Posto tale quadro normativo, la Suprema Corte ha statuito che la “fallace indicazione” dovrà essere ritenuta idonea ad integrare gli estremi dalla fattispecie incriminatrice dianzi richiamata ove l’induzione in errore del consumatore, che crederà la merce di origine italiana, abbia luogo “attraverso indicazioni false e fuorvianti o l’uso con modalità decettive di segni e figure”.

Di contro, esula dalla sfera del penalmente rilevante la condotta di colui che riproduca, sì, una “fallace indicazione”, ingenerando nel destinatario la convinzione che il prodotto abbia provenienza o origine italiana, tramite, però, il ricorso ad indicazioni… insufficienti o imprecise, ma non ingannevoli”.

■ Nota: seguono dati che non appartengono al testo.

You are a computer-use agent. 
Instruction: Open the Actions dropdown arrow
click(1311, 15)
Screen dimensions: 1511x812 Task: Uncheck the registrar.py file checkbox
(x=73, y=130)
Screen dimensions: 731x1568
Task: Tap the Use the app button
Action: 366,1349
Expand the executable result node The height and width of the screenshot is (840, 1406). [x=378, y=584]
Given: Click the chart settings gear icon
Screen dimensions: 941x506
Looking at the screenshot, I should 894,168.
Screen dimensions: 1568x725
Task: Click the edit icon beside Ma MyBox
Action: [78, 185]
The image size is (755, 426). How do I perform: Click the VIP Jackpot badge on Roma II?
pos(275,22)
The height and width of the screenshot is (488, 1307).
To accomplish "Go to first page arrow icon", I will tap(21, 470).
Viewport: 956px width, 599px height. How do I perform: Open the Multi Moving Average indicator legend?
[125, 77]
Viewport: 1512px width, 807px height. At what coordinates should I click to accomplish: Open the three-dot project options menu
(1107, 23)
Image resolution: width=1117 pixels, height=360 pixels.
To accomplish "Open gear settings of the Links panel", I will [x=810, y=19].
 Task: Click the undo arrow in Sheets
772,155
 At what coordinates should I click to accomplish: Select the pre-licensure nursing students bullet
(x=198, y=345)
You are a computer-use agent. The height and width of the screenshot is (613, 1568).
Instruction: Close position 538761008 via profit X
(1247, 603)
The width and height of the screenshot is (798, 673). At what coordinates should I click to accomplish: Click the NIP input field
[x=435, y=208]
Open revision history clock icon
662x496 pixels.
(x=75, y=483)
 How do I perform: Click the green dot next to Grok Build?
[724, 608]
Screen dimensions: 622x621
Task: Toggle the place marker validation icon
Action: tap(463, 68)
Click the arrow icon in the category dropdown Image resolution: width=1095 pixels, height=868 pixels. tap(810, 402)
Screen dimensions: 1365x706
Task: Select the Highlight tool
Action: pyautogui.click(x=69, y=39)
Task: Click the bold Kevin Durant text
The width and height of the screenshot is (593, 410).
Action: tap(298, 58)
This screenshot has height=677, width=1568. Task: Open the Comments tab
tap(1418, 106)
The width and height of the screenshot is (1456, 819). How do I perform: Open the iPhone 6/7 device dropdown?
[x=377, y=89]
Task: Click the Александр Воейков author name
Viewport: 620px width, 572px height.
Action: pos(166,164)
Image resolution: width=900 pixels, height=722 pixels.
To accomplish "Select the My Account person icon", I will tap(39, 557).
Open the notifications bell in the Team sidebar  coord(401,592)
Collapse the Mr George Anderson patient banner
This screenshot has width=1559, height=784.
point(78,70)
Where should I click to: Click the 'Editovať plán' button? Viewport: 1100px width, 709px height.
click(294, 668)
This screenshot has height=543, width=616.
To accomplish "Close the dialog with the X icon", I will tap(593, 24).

Pronunciava, dunque, la Cassazione, il seguente principio di diritto: “integra il reato previsto dall’art. 517 c.p., in relazione alla L. n. 350 del 2003, art. 4, comma 49, la messa in circolazione di una bevanda, da comporre ad opera del consumatore, evocativa del gusto di un vino “doc” italiano, nel caso in cui il mosto, fornito dal venditore, non provenga, diversamente da quanto desumibile dalla confezione (recante l’indicazione di vini italiani, le effigi della bandiera italiana e del Colosseo), da vitigni italiani”.

Nel caso di specie, infatti, la provenienza italiana del prodotto era attestata tramite indicazioni che trascendevano il carattere di mera genericità o insufficienza, con riferimento alla origine del prodotto importato, rappresentando, a tutti gli effetti, indicazioni “false”, “fuorvianti” e, dunque, indubbiamente “ingannevoli”.